Re: Culture, or What it means to be a Technical Writer

Subject: Re: Culture, or What it means to be a Technical Writer
From: Bill Swallow <bill_swallow -at- ROCKETMAIL -dot- COM>
Date: Fri, 8 May 1998 08:33:36 -0700

> User documentation is the whole package, not just the written word,
and
> everything you listed is part of the "translation" process, in my
mind.
> You can't "translate" something if the end result isn't understood by
> the person you are translating for. User analysis, selection of fonts,
> style, graphics, terminology, layout, binding, etc., all have to do
with
> how useful the end product is to the user.

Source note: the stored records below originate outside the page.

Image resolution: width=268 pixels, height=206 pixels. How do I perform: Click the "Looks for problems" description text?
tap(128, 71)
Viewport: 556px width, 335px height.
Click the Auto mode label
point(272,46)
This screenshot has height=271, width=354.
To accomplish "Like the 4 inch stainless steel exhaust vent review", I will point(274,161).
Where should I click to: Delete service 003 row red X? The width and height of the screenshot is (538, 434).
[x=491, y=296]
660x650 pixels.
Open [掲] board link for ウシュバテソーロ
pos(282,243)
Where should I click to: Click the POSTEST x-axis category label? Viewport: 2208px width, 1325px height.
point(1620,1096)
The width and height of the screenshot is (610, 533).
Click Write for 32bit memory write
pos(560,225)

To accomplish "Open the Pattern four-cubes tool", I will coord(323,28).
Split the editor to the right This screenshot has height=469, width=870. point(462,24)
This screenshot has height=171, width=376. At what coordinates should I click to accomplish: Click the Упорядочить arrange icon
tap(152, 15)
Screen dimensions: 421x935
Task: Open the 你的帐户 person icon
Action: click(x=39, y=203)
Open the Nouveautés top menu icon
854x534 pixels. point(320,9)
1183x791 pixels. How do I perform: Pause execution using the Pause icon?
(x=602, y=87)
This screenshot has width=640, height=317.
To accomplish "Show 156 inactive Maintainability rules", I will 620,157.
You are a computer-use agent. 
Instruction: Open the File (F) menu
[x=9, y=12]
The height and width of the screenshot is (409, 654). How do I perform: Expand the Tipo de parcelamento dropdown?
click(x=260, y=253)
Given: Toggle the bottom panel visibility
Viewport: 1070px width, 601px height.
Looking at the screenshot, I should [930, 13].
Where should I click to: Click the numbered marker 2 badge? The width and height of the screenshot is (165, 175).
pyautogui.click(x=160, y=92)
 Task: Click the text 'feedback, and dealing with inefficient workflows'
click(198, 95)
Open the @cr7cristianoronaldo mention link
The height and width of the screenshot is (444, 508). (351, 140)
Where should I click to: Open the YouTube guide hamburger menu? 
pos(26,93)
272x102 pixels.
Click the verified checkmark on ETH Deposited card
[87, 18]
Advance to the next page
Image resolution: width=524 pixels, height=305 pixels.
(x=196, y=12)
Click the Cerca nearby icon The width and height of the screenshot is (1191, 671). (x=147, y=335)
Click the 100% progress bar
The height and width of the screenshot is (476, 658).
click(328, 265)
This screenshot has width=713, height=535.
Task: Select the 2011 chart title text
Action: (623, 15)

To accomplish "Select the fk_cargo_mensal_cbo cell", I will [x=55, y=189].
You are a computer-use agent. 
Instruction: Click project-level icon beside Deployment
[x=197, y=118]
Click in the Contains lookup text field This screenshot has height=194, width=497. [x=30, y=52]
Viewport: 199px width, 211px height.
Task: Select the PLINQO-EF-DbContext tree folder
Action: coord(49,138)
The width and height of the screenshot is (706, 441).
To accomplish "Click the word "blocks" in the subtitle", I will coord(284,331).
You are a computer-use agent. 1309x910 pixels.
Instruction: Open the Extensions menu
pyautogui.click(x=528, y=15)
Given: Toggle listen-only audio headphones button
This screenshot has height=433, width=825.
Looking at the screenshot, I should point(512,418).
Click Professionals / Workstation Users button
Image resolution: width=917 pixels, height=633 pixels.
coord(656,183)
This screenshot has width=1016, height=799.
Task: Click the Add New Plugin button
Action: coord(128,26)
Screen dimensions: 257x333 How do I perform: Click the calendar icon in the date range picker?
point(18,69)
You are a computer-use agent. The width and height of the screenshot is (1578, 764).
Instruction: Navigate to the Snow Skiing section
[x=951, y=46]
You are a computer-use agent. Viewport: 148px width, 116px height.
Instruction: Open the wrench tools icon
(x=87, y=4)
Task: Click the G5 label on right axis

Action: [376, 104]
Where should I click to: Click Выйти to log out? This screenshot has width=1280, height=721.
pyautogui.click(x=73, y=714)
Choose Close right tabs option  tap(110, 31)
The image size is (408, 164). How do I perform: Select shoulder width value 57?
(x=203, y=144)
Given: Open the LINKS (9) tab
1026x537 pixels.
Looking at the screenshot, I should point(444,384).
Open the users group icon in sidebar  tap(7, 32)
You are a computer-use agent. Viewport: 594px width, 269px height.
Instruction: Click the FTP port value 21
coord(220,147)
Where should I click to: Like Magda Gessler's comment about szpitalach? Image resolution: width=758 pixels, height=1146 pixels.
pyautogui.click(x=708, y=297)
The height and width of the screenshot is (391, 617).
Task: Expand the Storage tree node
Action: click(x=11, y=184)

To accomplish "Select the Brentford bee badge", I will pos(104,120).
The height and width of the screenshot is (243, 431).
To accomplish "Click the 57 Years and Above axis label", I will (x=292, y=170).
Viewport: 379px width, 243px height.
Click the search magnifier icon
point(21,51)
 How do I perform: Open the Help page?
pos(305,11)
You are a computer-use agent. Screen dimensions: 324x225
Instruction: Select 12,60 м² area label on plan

So then what I think I'm hearing is that we are now having the same
problems defining "translation" as we are with "technical writer".
So, where do we go from here? Do we continue to analyze and
over-analyze until we're all blue in the face and sore in the fingers?
I forget who said this, but kudos to him/her... "I explain to people
what I do instead of telling them my title."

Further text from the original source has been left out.